Student loan interest became deductible beginning with tax year 1998. The interest you pay is an "above the line" adjustment, which means that it is subtracted from your income before the deductions (standard or itemized) or exemptions, so it lowers your adjusted gross income.
As with most adjustments, the student loan interest deduction has some restrictions:
- Currently, the most you can deduct is $2,500 in interest. The deduction starts phasing out when
your Modified Adjusted Income reaches $55,000 ($110,000 for married filing jointly).
Example 1: John, who is single, made student loan payments the entire year.
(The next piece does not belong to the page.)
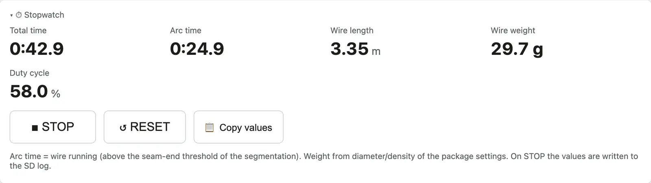Select the Arc time value 0:24.9
This screenshot has width=651, height=183.
(x=197, y=49)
His income was $57,000 and his total interest payment was $450. His adjustment is computed as follows:
Total interest paid |
$450.00 |
Maximum of $2,500 |
$2500.00 |
Lesser of interest paid or amount allowed (lesser of items 1 and 2) |
$450.00 |
Adjusted Gross Income |
$57,000.00 |
Modified Adjusted Gross Income (MAGI) (See instructions for Form 1040 on how to compute) |
$57,000.00 |
Subtract MAGI from base amount for filing status |
$7,000.00 |
Divide $7000 by $15,000 and round the result to three decimal places |
.466 |
Multiply the resulting decimal amount by the amount on line 3. ($450 x .466) |
$210.00 |
Allowable deduction: ($450 - 210) |
$240.00 |
Example 2: Jackie made $28,500 and had interest payments of $15.00 per month for a total of $180. Because her income is under the income phase-out and the interest is below the maximum, she can take the entire $180 as an adjustment to income on line 25 of the Form 1040, or line 18 of Form 1040A.
- You can deduct interest that you are required to pay AND interest payments that you make voluntarily. This is a change from 2001 law.
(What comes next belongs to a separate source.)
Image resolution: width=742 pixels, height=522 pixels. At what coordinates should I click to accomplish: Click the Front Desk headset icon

Example: Suzie graduated in May and landed a great job. She is required to start making payments on her student loans beginning November 1, but because she has the money, she begins making payments in June. Fortunately, Suzie can now deduct the interest for November and December.
- You cannot take the adjustment if you are claimed as a dependent by another taxpayer.
Example: Tom, age 22, graduated in May. His parents paid his room, board, and tuition in January and continued to subsidize his expenses throughout the year, ultimately providing for over half of his support. Tom began making student loan payments in November, as required. His parents are eligible to claim him as a dependent, and if they do, he cannot take the adjustment for the loan interest he paid.
- Your filing status can not be married filing separately.
- You must use the loan to pay for higher education expenses for yourself, your spouse, or your dependent (if that person was a dependent at the time you got the loan).
Take advantage of this deduction! If you qualify, the student loan adjustment can result in considerable tax savings.